/GCNet

GCNet: Non-local Networks Meet Squeeze-Excitation Networks and Beyond

Primary LanguagePythonApache License 2.0Apache-2.0

GCNet for Object Detection

By Yue Cao, Jiarui Xu, Stephen Lin, Fangyun Wei, Han Hu.

This repo is a official implementation of "GCNet: Non-local Networks Meet Squeeze-Excitation Networks and Beyond" on COCO object detection based on open-mmlab's mmdetection. Many thanks to mmdetection for their simple and clean framework.

Introduction

GCNet is initially described in arxiv. Via absorbing advantages of Non-Local Networks (NLNet) and Squeeze-Excitation Networks (SENet), GCNet provides a simple, fast and effective approach for global context modeling, which generally outperforms both NLNet and SENet on major benchmarks for various recognition tasks.

Citing GCNet

@article{cao2019GCNet,
  title={GCNet: Non-local Networks Meet Squeeze-Excitation Networks and Beyond},
  author={Cao, Yue and Xu, Jiarui and Lin, Stephen and Wei, Fangyun and Hu, Han},
  journal={arXiv preprint arXiv:1904.11492},
  year={2019}
}

Main Results

Backbone Model Context Lr schd box AP mask AP Download
R-50-FPN Mask - 1x 37.2 33.8 model
GC(c3-c5, r16) 1x 39.4 35.7 model
GC(c3-c5, r4) 1x 39.9 36.2 model
R-101-FPN Mask - 1x 39.8 36.0 model
GC(c3-c5, r16) 1x 41.1 37.4 model
GC(c3-c5, r4) 1x 41.7 37.6 model
X-101-FPN Mask - 1x 41.2 37.3 model
GC(c3-c5, r16) 1x 42.4 38.0 model
GC(c3-c5, r4) 1x 42.9 38.5 model
X-101-FPN Cascade Mask - 1x 44.7 38.3 model
GC(c3-c5, r16) 1x 45.9 39.3 model
GC(c3-c5, r4) 1x 46.5 39.7 model
X-101-FPN DCN Cascade Mask - 1x 47.1 40.4 model
GC(c3-c5, r16) 1x 47.9 40.9 model
GC(c3-c5, r4) 1x 47.9 40.8 model

Notes:

  • GC denotes Global Context (GC) block is inserted after 1x1 conv of backbone.
  • DCN denotes replace 3x3 conv with 3x3 Deformable Convolution in c3-c5 stages of backbone.
  • r4 and r16 denote ratio 4 and ratio 16 in GC block respectively.

Requirements

  • Linux(tested on Ubuntu 16.04)
  • Python 3.6+
  • PyTorch 1.0.0
  • Cython
  • apex (Sync BN)

Install

a.
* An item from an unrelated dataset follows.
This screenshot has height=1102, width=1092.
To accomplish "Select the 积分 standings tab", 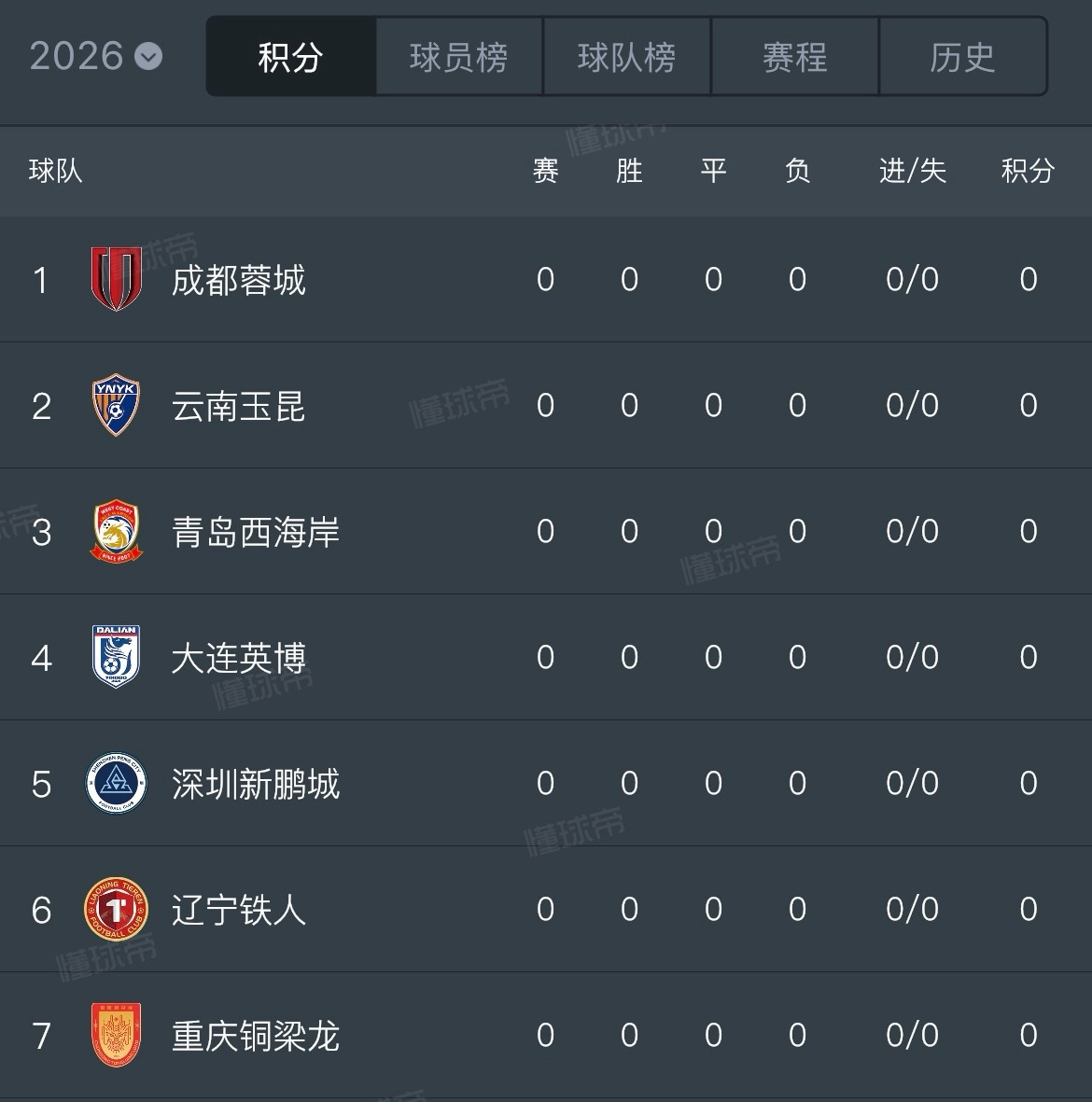I will pos(290,57).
Install PyTorch 1.0 and torchvision following the official instructions.

b. Install latest apex with CUDA and C++ extensions following this instructions. The Sync BN implemented by apex is required.

c. Clone the GCNet repository.

 git clone https://github.com/xvjiarui/GCNet.git 

d. Compile cuda extensions.

cd GCNet
pip install cython  # or "conda install cython" if you prefer conda
./compile.sh  # or "PYTHON=python3 ./compile.sh" if you use system python3 without virtual environments

e. Install GCNet version mmdetection (other dependencies will be installed automatically).
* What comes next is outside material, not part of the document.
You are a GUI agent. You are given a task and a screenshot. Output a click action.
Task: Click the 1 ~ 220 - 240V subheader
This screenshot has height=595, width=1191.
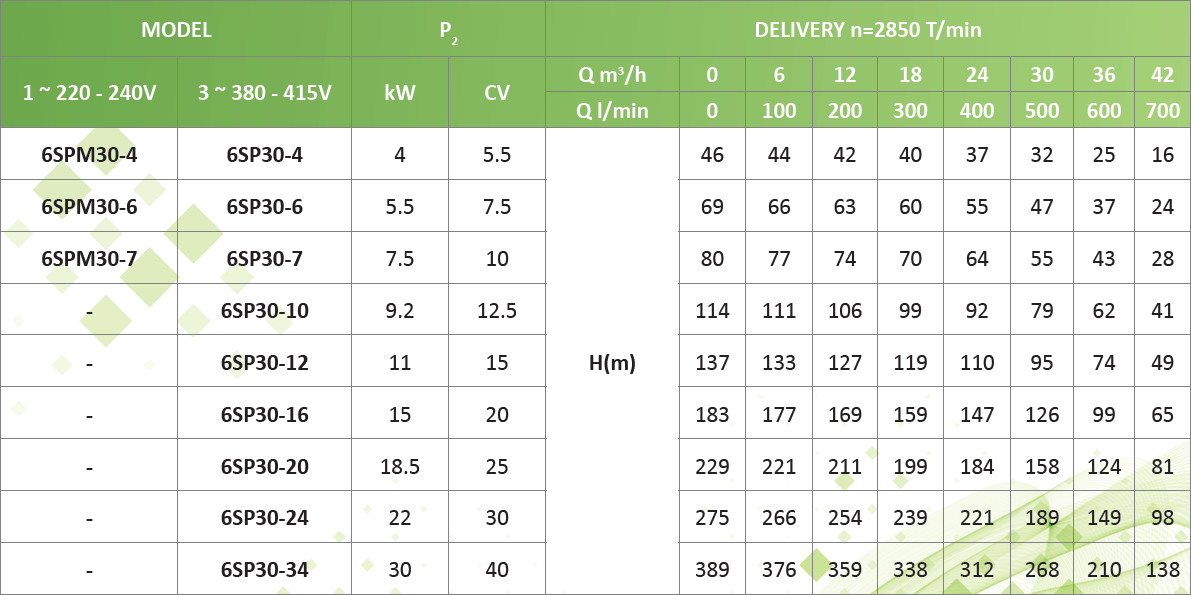89,93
python(3) setup.py install  # add --user if you want to install it locally
# or "pip install ."

Note: You need to run the last step each time you pull updates from github. Or you can run python(3) setup.py develop or pip install -e . to install mmdetection if you want to make modifications to it frequently.
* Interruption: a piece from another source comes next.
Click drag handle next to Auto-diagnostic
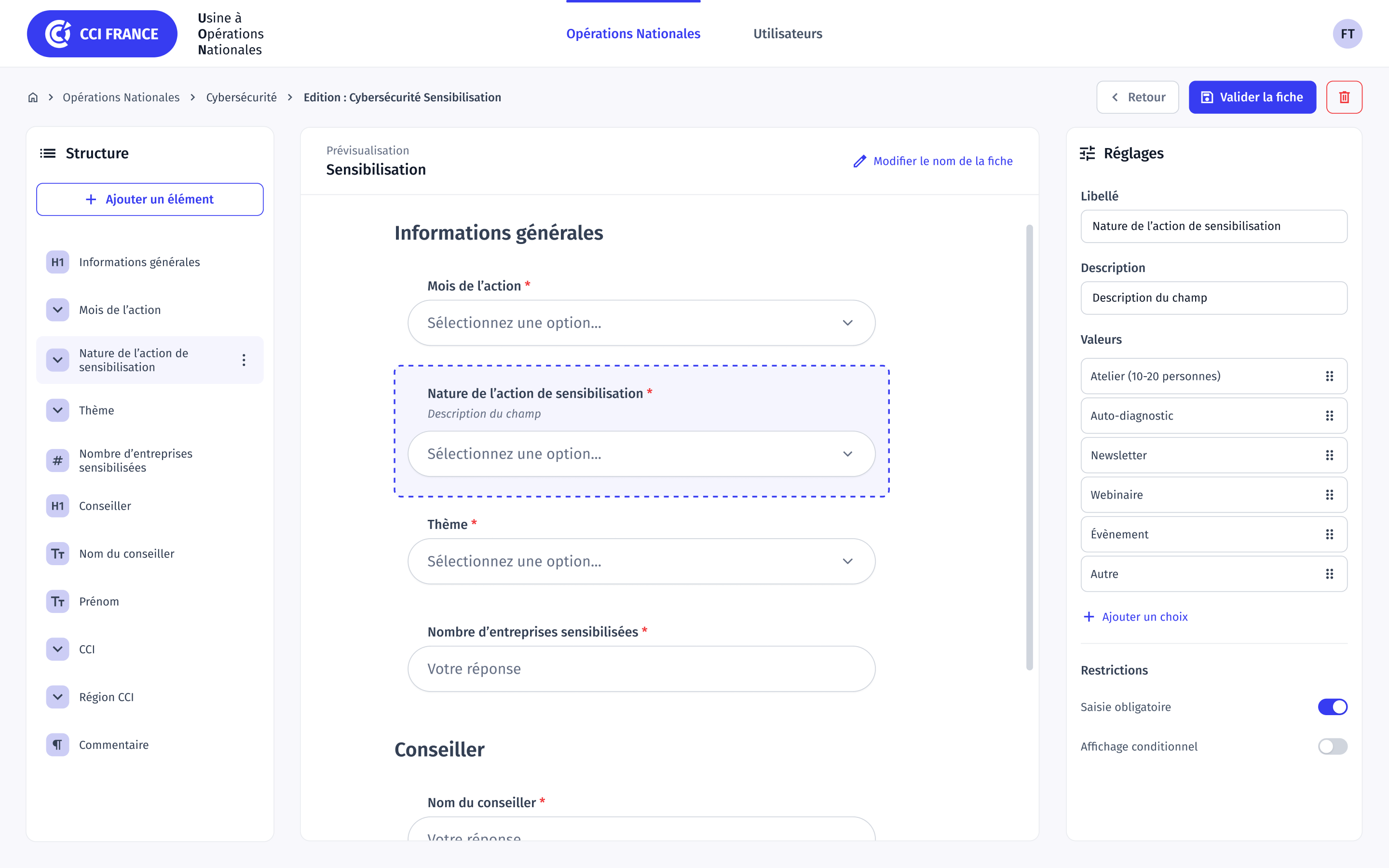This screenshot has height=868, width=1389. click(x=1329, y=416)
Please refer to mmdetection install instruction for more details.

Environment

Hardware

  • 8 NVIDIA Tesla V100 GPUs
  • Intel Xeon 4114 CPU @ 2.20GHz

Software environment

  • Python 3.6.7
  • PyTorch 1.0.0
  • CUDA 9.0
  • CUDNN 7.0
  • NCCL 2.3.5

Usage

Train

As in original mmdetection, distributed training is recommended for either single machine or multiple machines.

./tools/dist_train.sh <CONFIG_FILE> <GPU_NUM> [optional arguments]

Supported arguments are:

  • --validate: perform evaluation every k (default=1) epochs during the training.
  • --work_dir <WORK_DIR>: if specified, the path in config file will be replaced.

Evaluation

To evaluate trained models, output file is required.

python tools/test.py <CONFIG_FILE> <MODEL_PATH> [optional arguments]

Supported arguments are:

  • --gpus: number of GPU used for evaluation
  • --out: output file name, usually ends wiht .pkl
  • --eval: type of evaluation need, for mask-rcnn, bbox segm would evaluate both bounding box and mask AP.